Assembly, councils ask fish board to meet on peninsula

Local government bodies on the central Kenai Peninsula really want the state Board of Fisheries to hold a meeting here.

The board, which meets to discuss Upper Cook Inlet management area fisheries issues once every three years, is a major confluence of sport, commercial, subsistence and personal-use fishermen alike. Most people on the Kenai Peninsula participate in one fishery or another, many making a livelihood at least partially based on fisheries.

The board usually rotates its meeting locations for its various fisheries, but for Upper Cook Inlet, the board hasn’t held a full meeting on the central Kenai Peninsula since 1999. Part of the argument was that it was too expensive to hold a meeting away from Anchorage, where most of the staff lives and where there is more meeting space; another part dates back to the 1999 meeting, when some board members said they felt threatened by attendees’ behavior.

The Kenai Peninsula Borough Assembly passed a resolution on Tuesday asking the board to hold its 2020 meeting on the central peninsula. The resolution, sponsored by Borough Mayor Mike Navarre and assembly members Dale Bagley and Willy Dunne, notes that the board will consider the location for its next Upper Cook Inlet finfish meeting at an upcoming worksession held Oct. 17–19.

“The management and health of Upper Cook Inlet finfish has a major impact on residents and visitors to the Kenai Peninsula,” the memo states. “Attending these meetings in Anchorage can be cost prohibitive to many people from the Kenai Peninsula, regardless of how they participate in the fishery.”

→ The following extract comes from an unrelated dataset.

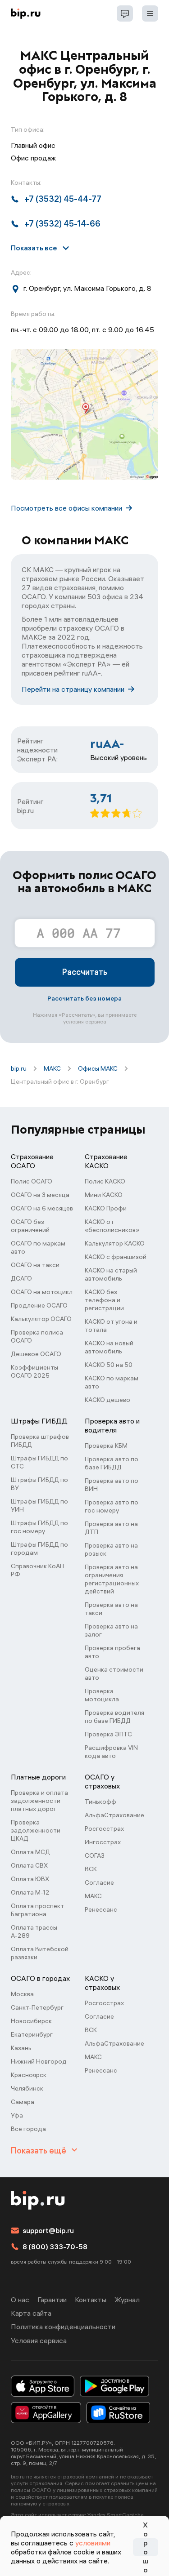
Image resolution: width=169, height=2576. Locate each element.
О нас (20, 2299)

The cities of Soldotna and Kenai passed similar resolutions at their most recent city council meetings. They’ve all passed similar resolutions in the past and banded together in 2015 with offers of free meeting space, transportation and coffee to entice the board to meet on the central peninsula. However, the board rejected the offer, having already set its 2017 meeting for Anchorage and saying the offer of free space, transportation and coffee muddied the process for deciding a meeting location.

In October 2016, the board held a worksession in Soldotna for three days, which went peacefully and was well attended by local stakeholders and government officials. During the meeting, multiple speakers said they hoped the board would decide to come back in 2020.

The meeting location is in part political. Upper Cook Inlet finfish meetings, which largely deal with salmon allocation, are notoriously conflict-ridden and can run for two weeks. In the past, the board members have chosen Anchorage to host a meeting because it is a “neutral” location where no fishery directly occurs, but stakeholders in both the Matanuska-Susitna Valley and on the Kenai Peninsula have said they want a meeting in their communities.

The Board of Fisheries is scheduled to discuss the location for its 2020 Upper Cook Inlet meeting on Tuesday, Oct. 17. For those unable to attend, the meetings are streamed online on the Alaska Department of Fish and Game website.